The same. A garden.

[Enter Launcelot and Jessica.]

LAUNCELOT GOBBO. Yes, truly; for, look you, the sins of the father are to be laid upon the children: therefore, promise you, I fear you. I was always plain with you, and so now I speak my agitation of the matter: therefore be of good cheer, for truly I think you are damned. There is but one hope in it that can do you any good; and that is but a kind of bastard hope neither.

JESSICA. And what hope is that, I pray thee?

LAUNCELOT GOBBO. Marry, you may partly hope that your father got you not, that you are not the Jew’s daughter.

JESSICA. That were a kind of bastard hope, indeed: so the sins of my mother should be visited upon me.

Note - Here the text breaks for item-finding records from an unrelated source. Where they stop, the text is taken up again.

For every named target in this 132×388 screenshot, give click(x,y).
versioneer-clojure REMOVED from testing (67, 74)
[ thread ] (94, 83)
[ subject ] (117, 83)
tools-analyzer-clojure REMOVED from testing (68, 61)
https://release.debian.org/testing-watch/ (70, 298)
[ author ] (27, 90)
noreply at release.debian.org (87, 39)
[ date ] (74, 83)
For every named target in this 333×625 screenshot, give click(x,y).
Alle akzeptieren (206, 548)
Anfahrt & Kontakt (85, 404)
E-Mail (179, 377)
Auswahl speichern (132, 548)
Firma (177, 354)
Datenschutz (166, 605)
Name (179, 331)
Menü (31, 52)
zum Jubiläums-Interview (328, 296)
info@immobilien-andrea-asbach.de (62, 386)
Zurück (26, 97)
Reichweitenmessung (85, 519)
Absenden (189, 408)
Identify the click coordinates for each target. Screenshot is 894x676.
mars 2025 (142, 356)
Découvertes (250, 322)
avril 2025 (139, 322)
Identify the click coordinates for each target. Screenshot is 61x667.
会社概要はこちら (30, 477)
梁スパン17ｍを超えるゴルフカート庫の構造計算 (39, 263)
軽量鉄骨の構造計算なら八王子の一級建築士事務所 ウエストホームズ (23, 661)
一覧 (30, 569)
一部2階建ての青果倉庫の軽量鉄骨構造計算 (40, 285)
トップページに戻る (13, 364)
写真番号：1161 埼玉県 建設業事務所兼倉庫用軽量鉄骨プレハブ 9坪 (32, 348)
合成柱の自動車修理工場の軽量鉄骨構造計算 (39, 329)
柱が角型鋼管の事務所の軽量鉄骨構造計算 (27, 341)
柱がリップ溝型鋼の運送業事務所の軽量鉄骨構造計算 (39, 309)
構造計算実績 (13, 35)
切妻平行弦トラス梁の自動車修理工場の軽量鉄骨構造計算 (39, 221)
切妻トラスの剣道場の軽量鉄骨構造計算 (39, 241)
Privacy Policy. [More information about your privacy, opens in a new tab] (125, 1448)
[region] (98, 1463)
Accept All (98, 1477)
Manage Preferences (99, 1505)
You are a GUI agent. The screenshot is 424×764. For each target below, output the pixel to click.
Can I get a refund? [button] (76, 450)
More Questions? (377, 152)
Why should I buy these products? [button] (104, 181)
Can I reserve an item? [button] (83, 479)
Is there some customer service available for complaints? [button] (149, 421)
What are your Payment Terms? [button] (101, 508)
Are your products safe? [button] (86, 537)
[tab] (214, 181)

LAUNCELOT GOBBO. Truly then I fear you are damned both by father and mother: thus when I shun Scylla, your father, I fall into Charybdis, your mother: well, you are gone both ways.

JESSICA. I shall be saved by my husband; he hath made me a Christian.

LAUNCELOT GOBBO. Truly, the more to blame he: we were Christians enow before; e’en as many as could well live, one by

another. This making Christian will raise the price of hogs: if we grow all to be pork-eaters, we shall not shortly have a rasher on the coals for money.

JESSICA. I’ll tell my husband, Launcelot, what you say: here he comes.

[Enter Lorenzo.]

LORENZO. I shall grow jealous of you shortly, Launcelot, if you thus get my wife into corners.

JESSICA. Nay, you need not fear us, Lorenzo: Launcelot and I are out. He tells me flatly, there is no mercy for me in heaven, because I am a Jew’s daughter: and he says, you are no good member of the commonwealth, for in con-Verting Jews to Christians, you raise the price of pork.